Дагестанская студентка Диана 23 января пришла на площадь Ленина в Махачкале, где должна была пройти акция в поддержку российского оппозиционера Алексея Навального. В тот день правоохранители задержали более 70 человек, «вероятных участников несанкционированных акций».
Среди доставленных в отдел полиции оказалось много несовершеннолетних, а также студентов. Задержали и Диану, 19-летнюю студентку худколледжа. В тот же день ее отпустили, не составив никакого протокола. А потом началось: оперативники начали донимать то ее саму, то родственников.
Силовики и пришли и в Дагестанское худучилище, где отчитывали Диану и ее сокурсников. Одну из таких бесед студентка записала на диктофон. Издание «Медиазона» расшифровала аудиозапись. Предположительно, с Дианой говорил оперативник Центра «Э» Герай Хабибов. При разговоре присутствовала замдиректора по воспитательной работе училища Гульнара Шамсудинова.
Диана рассказала «Даптару» о том дне, когда ее задержали, что случилось после и почему ее поколение – другое.
Я не ушла. Заупрямилась
— Ну, ты ж знаешь, зачем мы встретились. Это твоя судьбоносная встреча с нашими органами на площади и аудио, которое ты записала во время судилища у тебя в училище. Можешь рассказать об этом?
– В тот день, 23 января, мы с одногруппницами из училища прогуливались по ул. Ярагского и пришли на площадь. У меня с собой были рисунки. Ну, и плакат, который я нарисовала «Россия будет свободной». Первое, что увидели, как мальчика какого-то куда-то тащит толпа мужиков – они были не в форме, поэтому мы даже не поняли, что происходит. Он кричал. Я успела снять это на видео, подбежала к ним: «Он кричит! Что вы с ним делаете?». Они сказали: «Да он просто истеричка. Все нормально»… В итоге я вернулась к скамейке, где были мои вещи и сразу к нам подошли двое в форме. Попросили документы. У меня был паспорт, я его предоставила. Но они сказали, чтоб мы уходили отсюда, что сегодня здесь спецоперация. Как они это назвали – «Мы сегодня ловим неформалов». Так и сказали. Спрашиваю, почему я не могу находиться здесь. Уходи, отвечают. И тут же подходят те, что тащили того мальчика. Человек 5-6 их было. И уже в грубой форме: «Что ты здесь делаешь? Прекрасно знаете, что сегодня происходит по всей России и у нас. Уходите по-хорошему». Уходить я не хотела. Я заупрямилась. Говорю: «Скажите нормально, почему я не могу здесь находиться?». «Тебе говорят взрослые мужики, уходи отсюда. Так что давай, уходи по-хорошему».
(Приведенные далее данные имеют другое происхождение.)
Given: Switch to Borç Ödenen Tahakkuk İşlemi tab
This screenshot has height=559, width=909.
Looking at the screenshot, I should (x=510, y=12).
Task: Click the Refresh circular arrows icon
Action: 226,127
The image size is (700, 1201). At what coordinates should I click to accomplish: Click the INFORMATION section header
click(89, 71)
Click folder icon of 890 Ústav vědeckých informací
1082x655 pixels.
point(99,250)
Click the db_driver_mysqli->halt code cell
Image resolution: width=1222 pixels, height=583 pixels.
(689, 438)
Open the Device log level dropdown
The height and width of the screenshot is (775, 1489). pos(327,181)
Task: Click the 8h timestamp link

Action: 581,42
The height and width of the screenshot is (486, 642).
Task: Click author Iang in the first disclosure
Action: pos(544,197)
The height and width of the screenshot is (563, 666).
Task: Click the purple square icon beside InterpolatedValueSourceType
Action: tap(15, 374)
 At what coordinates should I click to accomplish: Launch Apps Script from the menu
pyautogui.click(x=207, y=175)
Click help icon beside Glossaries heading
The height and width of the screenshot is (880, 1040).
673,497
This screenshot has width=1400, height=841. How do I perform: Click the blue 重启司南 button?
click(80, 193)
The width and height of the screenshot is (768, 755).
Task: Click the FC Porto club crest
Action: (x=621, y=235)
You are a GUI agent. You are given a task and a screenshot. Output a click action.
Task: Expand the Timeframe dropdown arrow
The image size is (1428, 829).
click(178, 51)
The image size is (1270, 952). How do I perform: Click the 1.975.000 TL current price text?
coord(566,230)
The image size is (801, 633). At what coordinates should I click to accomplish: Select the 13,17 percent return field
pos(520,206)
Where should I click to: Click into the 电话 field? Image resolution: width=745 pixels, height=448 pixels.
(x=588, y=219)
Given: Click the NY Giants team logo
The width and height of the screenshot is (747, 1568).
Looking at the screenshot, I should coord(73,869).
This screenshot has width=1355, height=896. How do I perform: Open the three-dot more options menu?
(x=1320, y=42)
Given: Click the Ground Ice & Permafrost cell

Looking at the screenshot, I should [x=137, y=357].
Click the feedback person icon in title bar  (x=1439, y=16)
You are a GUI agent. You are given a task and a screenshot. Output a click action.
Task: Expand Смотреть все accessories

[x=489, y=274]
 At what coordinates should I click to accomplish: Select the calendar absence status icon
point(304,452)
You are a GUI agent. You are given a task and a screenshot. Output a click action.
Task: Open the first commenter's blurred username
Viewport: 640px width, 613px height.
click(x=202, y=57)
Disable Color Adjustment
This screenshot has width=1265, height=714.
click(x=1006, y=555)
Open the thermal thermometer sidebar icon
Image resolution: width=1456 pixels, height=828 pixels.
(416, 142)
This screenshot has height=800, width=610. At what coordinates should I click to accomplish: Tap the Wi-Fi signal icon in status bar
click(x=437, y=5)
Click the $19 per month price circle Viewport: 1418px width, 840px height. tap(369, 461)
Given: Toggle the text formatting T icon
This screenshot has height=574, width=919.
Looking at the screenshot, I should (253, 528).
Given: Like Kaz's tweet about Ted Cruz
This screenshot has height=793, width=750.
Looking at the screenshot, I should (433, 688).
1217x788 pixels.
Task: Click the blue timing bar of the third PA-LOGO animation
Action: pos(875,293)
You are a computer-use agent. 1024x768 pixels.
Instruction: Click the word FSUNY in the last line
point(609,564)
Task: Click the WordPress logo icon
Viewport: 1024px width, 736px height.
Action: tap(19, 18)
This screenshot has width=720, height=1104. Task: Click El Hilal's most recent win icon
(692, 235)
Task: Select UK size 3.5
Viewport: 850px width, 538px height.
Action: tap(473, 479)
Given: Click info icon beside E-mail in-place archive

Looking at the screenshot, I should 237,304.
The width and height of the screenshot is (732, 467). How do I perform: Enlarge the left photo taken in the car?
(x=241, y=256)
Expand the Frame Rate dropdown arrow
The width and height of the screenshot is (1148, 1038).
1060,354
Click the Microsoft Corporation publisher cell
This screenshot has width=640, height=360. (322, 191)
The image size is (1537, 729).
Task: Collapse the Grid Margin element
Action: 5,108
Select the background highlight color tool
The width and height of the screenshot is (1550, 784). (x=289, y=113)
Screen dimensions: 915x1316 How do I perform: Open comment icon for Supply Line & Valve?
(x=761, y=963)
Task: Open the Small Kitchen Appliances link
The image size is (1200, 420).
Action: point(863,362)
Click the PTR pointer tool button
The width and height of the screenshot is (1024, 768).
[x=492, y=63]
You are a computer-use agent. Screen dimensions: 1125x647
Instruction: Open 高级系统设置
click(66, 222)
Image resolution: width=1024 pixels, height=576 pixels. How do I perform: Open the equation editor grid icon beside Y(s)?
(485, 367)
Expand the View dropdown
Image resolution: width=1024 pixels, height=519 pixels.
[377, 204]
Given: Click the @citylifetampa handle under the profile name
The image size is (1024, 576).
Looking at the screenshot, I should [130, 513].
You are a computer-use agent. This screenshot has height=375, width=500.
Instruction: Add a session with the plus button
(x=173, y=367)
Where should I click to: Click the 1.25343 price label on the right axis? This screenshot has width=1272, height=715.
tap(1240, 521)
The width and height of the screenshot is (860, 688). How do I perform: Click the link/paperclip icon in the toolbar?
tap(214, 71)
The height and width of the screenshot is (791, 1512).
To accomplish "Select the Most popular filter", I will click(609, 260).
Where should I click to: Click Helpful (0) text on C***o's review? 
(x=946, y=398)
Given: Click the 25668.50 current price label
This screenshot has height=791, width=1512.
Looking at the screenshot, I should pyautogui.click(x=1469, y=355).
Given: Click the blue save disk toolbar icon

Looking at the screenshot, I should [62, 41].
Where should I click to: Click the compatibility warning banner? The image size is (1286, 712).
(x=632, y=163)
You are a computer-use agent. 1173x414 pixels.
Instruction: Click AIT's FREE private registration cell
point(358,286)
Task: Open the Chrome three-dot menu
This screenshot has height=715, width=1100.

– На тебя этот ход не произвел впечатления? Ты ж дагестанская девушка, должна была тут же побежать курзе варить.
– «Я – мужик, уходи отсюда»? Вообще не произвел. Видимо, я не до конца дагестанская какая-то. Нет, я не захотела уходить. Я знала, что могу там находиться. Тем более, он мне не объяснил, не посчитал нужным, как я понимаю, объяснять, почему. Они не уходили, и я решила перейти куда-нибудь. Я стала забирать свои вещи, а плакат лежал сзади, он был нераскрытым, тут он вырывает у меня его из рук. Говорю: «Оставьте мои вещи, не трогайте их». Это на них, конечно, не подействовало. Они его забрали, развернули, после чего прозвучало: «Все, теперь точно увозим их. Забирайте». Взяли нас, получается, за руки и потащили. Я не сопротивлялась, не было смысла. Их пять или шесть мужиков, а нас четверо девчонок. Нас посадили в автозак и мы ждали, пока он заполнится. Хватали всех подряд. Даже тех, кто просто проходил мимо. Для количества, наверное, не знаю. Когда нас уже в РОВД доставили, девочка одна рассказывала, как звала свою подругу «Арина, Арина!» и один из полицейских закричал: «Русские! Здесь русские!». Наверное, думал, что тут будут какие-то тайные агенты из Москвы. Они потом нам рассказывали, что сюда как раз за день до митинга из Москвы приехала какая-то девушка.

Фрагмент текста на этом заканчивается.